For this to happen, the bank or building society will have to be convinced the property is worth the new price.

Can I get a mortgage offer without knowing what property I want to buy?

Whether you’re a first-time buyer or a home mover, you can’t get a formal mortgage offer until you find the property you want to buy. That’s because to make a confirmed mortgage offer, mortgage lenders need to check out the house or flat they’re lending against – as well as you. However, you can get a mortgage offer ‘in principle’. This is known as a ‘mortgage in principle’, an ‘agreement in principle’, or sometimes a ‘decision in principle’. 

A mortgage in principle is the amount the lender is prepared to lend you based solely on your financial circumstances. It’s valid for between one and three months, and can help you find properties in your price range and show sellers you’re ready to buy. Remember though, that a mortgage offer ‘in principle’ is not a guarantee you’ll be offered a mortgage at that level. 

If you’re remortgaging, you’ll still need a mortgage offer from the new lender. This may take less time; if you’re lucky, you could have an offer on the table within two weeks. But the lender will require the same information about your finances and your home.

How long does a mortgage offer last?

All mortgage offers last for a fixed time. In most cases this is three months, although it can be up to six months. The clock usually starts once the offer is issued, but some lenders count the days from when you first apply. Others will specify a date by which you must complete on the purchase, so make sure you find out how long your mortgage offer is valid for before signing. 

If you’re buying a new-build property, you may be able to get a mortgage offer extension of between three and six months. Banks and building societies may also give mortgage offer extensions to buyers affected by events outside their control. 

How long does it take to complete after mortgage offer?

In an ideal world, you’ll complete the purchase of your new home within one or two weeks of exchanging contracts with the seller. You could do it in less, but most mortgage lenders need five working days to release the funds. Completing your house purchase may also take longer if:

  • You’re renting a property and can only give notice once you’ve exchanged

  • You don’t have immediate access to the money you need to pay the deposit or fees such as Stamp Duty

  • The seller’s onward purchase falls through

Ways to help ensure you complete as quickly as possible therefore include ensuring any cash you need is held in easy-access accounts and giving notice on your rental accommodation before exchanging (although you’ll need somewhere to live if the purchase falls through). As many people feel solicitors cause delays, keeping in regular contact with your solicitor or conveyancer is also a good move.

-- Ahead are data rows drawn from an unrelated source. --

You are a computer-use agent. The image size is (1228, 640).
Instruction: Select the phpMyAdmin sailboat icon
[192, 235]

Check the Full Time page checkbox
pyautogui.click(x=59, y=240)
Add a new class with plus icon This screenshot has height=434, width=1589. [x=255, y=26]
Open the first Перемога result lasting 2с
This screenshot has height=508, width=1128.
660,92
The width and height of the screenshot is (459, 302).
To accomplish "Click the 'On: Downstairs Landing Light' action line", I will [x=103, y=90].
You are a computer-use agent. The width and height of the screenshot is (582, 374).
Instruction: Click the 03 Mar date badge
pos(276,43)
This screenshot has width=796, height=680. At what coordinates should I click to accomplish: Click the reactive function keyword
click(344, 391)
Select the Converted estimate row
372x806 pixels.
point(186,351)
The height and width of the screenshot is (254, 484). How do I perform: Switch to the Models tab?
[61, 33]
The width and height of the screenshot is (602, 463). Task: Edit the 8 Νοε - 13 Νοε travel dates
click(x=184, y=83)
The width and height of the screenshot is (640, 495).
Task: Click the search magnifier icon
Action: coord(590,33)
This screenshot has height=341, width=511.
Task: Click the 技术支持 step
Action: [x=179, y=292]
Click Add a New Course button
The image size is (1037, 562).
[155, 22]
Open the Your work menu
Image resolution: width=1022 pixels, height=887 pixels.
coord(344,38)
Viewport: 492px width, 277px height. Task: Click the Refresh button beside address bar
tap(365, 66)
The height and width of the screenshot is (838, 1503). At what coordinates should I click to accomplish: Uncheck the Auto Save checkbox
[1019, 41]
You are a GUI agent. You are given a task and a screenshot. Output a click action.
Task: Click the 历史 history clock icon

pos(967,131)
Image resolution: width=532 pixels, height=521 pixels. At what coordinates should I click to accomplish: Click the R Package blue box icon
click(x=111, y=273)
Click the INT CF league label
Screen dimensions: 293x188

Can I extend my mortgage offer?

Mortgage offers are designed to expire after a set time, but you may be able to extend your mortgage offer in certain circumstances. During the Covid-19 pandemic, for example, lenders agreed to help buyers who had exchanged contracts by providing mortgage offer extensions of up to three months. 

If you’re buying a new-build property, you may also be allowed to extend your mortgage offer by up to six months if construction is delayed. The terms of a mortgage offer extension could involve:

  • Extending the mortgage offer as it stands

  • Delaying the start date of your mortgage deal

  • Extending your mortgage deal 

Can a mortgage offer be withdrawn?

Your mortgage lender can choose to withdraw your mortgage offer if your circumstances change once the offer is made. Changes that could result in a mortgage offer being withdrawn include:

  • You losing your job

  • You becoming unable to work due to ill health

  • The property losing value

However, it's rare for a mortgage lender to reassess your finances after making the final checks before issuing your mortgage offer. If you’re worried about your mortgage offer being withdrawn, one way to protect yourself is to complete on your purchase as soon as possible after exchanging contracts. That way, you reduce the risk of being contractually obliged to buy a house with no way of paying for it. 

But if you’re worried about being able to afford your mortgage repayments, calling off the purchase before exchanging contracts may prove a wiser move.